Lessons from Turkey: How Bahrain is looking to improve its healthcare

February 17, 2015


A patient has their vital signs checked by a medical worker in Turkey.

Simone D. McCourtie l World Bank

  • As Bahrain prepares ambitious health reforms, it looks at how Turkey has transformed its health care in a relatively short period.
  • Turkey’s Health Transformation Program met health-related Millennium Development Goals well before the 2015 deadline.
  • The lessons learned from Turkey center on the importance of the sequencing of health reforms and their rapid implementation, and the benefits of primary health care reforms.

Turkey initiated its Health Transformation Program (HTP) in 2003. Prior to the HTP, its health service delivery was fragmented and relied heavily on the higher cost of hospital care. Primary care was inadequate and trained health workers in short supply and distributed inequitably. Overall, the health sector was underfinanced and governance in it was weak. In time, though, the HTP de-fragmented financing and service delivery, and expanded coverage to nearly the entire population.

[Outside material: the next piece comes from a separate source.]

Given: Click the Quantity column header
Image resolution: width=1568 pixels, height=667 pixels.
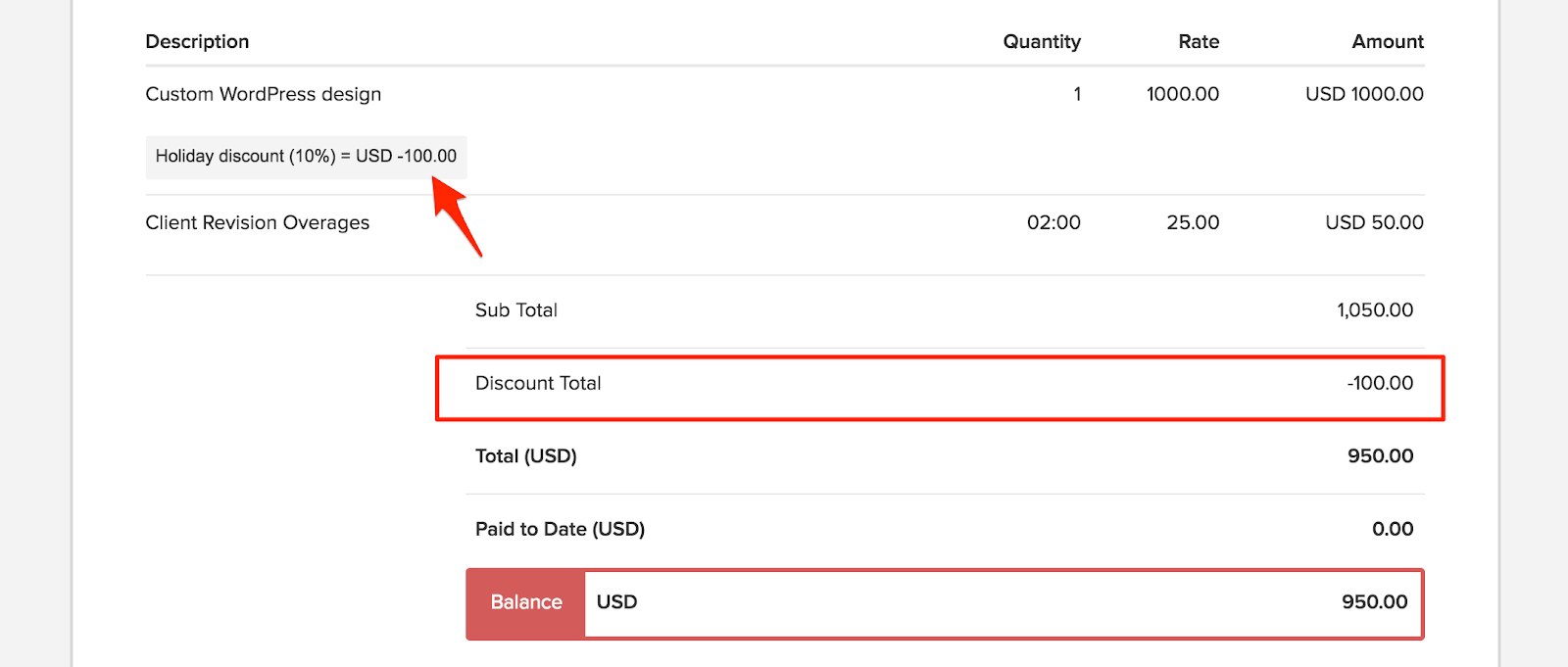Looking at the screenshot, I should point(1042,41).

Today, Turkey is often cited as a success story: it has improved its health outcomes, achieving health-related millennium development goals well before the 2015 deadline. The number of women dying from pregnancy-related causes more than halved since 1990 to about 20 per 100,000 live births in 2013. The number of infants dying before their first birthday dropped from 55.7 in 1990 to 16.5 per 1,000 live births in 2012.


Change in mortality among children under 5 (Millennium development goal 4) 

World Bank, 2015


Change in maternal mortality ratio (Millennium development goal 5)

World Bank, 2015

So, what policy lessons can Turkey’s experience offer Bahrain?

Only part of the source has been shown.